• altre denominazioni:
  • Versamento U.T.E.
  • consistenza:
  • 4060 buste e registri, 557 mappe, 324 mappette
  • descrizione:
  • La documentazione relativa al cessato catasto rustico di Roma e Provincia è stata versata dall' Ufficio Tecnico Erariale all' Archivio di Stato di Roma nel 1988. Si tratta di 557 mappe alla scala 1/2000, in fogli rettangoli sciolti, corredate di numerosi allegati; di 324 mappette in scala ridotta, relative ai medesimi comuni descritti nelle mappe; di circa 3160 registri (prontuari di mappa, registri partite, matricole possessori, matrici, trasporti) e di 900 buste di volture.

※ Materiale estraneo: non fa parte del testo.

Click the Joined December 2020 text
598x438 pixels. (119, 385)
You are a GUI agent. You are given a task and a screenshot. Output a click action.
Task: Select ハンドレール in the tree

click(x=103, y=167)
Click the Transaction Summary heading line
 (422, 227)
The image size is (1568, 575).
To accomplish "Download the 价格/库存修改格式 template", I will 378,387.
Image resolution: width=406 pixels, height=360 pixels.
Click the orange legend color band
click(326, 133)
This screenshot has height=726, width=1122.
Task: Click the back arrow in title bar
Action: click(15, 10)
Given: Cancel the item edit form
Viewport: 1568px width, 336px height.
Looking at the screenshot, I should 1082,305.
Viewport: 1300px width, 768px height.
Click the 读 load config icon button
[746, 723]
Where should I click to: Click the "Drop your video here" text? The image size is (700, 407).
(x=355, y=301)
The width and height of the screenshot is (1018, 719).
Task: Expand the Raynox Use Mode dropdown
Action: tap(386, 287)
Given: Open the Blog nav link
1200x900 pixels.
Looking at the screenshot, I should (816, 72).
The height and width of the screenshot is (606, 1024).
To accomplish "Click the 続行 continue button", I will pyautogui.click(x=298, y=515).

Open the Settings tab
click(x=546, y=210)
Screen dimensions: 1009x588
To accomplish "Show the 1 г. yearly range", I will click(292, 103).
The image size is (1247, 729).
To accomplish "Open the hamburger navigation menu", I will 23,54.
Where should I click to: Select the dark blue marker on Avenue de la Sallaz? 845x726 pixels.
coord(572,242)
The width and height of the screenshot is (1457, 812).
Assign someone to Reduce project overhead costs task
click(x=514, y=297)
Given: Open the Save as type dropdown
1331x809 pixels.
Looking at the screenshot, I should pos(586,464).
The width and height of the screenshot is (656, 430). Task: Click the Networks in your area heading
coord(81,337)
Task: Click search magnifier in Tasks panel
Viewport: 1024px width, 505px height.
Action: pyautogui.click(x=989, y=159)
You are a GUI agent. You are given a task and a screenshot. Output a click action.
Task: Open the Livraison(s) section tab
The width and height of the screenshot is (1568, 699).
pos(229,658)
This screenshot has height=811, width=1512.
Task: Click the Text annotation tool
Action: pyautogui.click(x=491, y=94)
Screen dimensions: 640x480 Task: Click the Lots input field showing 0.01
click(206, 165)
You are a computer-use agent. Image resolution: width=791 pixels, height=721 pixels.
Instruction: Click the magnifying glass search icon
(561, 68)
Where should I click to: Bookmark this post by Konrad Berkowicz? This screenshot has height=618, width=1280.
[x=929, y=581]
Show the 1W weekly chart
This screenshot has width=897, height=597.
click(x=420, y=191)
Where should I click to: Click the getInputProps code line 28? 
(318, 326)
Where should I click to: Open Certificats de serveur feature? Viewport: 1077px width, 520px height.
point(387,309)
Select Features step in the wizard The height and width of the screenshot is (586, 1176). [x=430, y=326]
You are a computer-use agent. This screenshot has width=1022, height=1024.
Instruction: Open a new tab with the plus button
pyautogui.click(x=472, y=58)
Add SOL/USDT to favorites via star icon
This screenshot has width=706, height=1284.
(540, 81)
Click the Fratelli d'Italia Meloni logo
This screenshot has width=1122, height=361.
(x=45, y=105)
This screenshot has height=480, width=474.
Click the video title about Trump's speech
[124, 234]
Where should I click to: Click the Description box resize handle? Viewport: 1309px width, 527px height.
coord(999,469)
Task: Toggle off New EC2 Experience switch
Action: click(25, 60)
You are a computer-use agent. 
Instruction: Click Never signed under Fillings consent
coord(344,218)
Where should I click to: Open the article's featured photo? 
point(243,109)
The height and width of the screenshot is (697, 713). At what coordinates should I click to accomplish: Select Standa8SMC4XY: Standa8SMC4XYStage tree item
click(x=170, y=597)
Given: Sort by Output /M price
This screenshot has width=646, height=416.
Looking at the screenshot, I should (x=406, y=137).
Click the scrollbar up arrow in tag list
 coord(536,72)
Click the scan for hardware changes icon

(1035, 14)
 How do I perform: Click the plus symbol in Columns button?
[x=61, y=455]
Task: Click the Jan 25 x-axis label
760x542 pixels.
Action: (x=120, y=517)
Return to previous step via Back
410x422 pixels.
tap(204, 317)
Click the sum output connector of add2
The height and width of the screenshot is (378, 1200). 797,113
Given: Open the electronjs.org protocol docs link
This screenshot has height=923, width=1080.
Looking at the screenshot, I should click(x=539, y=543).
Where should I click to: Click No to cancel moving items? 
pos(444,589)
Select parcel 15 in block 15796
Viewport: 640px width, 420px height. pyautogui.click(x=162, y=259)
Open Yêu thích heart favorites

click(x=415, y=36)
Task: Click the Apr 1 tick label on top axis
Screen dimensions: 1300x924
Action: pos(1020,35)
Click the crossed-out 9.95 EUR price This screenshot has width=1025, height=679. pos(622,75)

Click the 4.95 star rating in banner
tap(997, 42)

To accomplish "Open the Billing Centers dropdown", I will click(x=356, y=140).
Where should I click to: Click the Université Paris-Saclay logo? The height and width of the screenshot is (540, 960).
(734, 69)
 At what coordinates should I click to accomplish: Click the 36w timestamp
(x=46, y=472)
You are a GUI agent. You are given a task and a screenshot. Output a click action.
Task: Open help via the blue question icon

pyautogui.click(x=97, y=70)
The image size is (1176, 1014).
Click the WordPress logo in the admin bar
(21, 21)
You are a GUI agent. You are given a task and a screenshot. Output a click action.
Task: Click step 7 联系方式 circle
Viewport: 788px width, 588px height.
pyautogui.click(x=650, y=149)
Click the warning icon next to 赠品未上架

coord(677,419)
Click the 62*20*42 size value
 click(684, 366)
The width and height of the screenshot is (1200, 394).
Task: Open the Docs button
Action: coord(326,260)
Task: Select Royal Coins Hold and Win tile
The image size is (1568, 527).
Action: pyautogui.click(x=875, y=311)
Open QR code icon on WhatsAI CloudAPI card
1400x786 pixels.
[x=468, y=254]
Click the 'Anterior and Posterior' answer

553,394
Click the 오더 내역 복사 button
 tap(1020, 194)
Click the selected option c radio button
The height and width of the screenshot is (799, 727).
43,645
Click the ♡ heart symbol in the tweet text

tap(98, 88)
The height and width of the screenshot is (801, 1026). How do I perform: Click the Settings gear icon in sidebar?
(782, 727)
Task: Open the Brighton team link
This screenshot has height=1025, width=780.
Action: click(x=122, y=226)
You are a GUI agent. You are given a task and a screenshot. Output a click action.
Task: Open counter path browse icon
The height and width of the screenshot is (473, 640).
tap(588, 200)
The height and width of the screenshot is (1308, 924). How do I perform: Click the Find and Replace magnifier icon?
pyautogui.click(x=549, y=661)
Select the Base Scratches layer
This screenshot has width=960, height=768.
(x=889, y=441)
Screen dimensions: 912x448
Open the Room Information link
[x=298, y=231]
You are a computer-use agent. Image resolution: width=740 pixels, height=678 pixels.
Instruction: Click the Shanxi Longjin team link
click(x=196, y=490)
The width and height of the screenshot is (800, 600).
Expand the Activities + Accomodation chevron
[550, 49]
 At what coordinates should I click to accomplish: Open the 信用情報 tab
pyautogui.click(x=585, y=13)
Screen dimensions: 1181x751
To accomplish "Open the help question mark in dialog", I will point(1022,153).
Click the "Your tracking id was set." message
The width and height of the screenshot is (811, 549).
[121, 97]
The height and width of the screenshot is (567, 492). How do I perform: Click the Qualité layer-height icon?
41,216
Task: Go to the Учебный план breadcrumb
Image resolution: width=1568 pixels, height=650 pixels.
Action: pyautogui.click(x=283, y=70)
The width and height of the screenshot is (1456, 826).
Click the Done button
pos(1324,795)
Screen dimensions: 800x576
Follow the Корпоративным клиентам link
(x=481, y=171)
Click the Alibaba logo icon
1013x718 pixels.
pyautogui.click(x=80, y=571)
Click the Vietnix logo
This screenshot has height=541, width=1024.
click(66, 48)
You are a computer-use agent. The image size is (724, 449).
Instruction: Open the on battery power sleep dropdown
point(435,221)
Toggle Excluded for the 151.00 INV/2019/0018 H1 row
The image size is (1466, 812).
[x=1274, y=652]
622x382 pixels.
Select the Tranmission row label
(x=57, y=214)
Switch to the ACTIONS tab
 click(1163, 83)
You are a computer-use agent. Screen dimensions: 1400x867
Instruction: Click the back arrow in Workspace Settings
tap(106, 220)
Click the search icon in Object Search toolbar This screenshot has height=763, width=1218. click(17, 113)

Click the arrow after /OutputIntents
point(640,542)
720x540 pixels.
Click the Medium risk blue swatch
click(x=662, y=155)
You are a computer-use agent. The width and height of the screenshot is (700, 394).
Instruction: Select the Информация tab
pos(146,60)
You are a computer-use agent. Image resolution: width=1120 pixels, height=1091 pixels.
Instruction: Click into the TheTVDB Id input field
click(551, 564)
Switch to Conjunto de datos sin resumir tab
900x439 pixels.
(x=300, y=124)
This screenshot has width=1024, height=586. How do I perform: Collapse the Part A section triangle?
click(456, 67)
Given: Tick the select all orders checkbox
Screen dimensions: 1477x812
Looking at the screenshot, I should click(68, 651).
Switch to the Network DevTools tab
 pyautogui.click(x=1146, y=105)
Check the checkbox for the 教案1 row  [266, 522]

    L' impianto che è alla base di tale documentazione è quello del catasto pontificio noto come Gregoriano, disposto nel 1816 ed attivato nel 1835: nella provincia di Roma esso restò infatti in vigore, per quanto concerne i beni rustici, fino al 1952, data in cui fu completata l' attivazione del Nuovo Catasto Terreni (N.C.T.) in tutti i comuni che ne facevano parte.
    Le mappe, in fogli rettangoli sciolti, sono in gran parte le copie delle mappe originali, destinate agli uffici periferici di conservazione e quindi aggiornate in epoche diverse tra il 1835 ed i primi decenni del ' 900.
    Le mappette in scala ridotta sono quelle originali, distribuite agli uffici periferici dopo l' Unità d' Italia e non modificate.
    Le scritture catastali invece documentano i passaggi di proprietà e le variazioni dei beni rustici nel periodo 1870-1952: solo eccezionalmente sono presenti, per alcune località, documenti preunitari.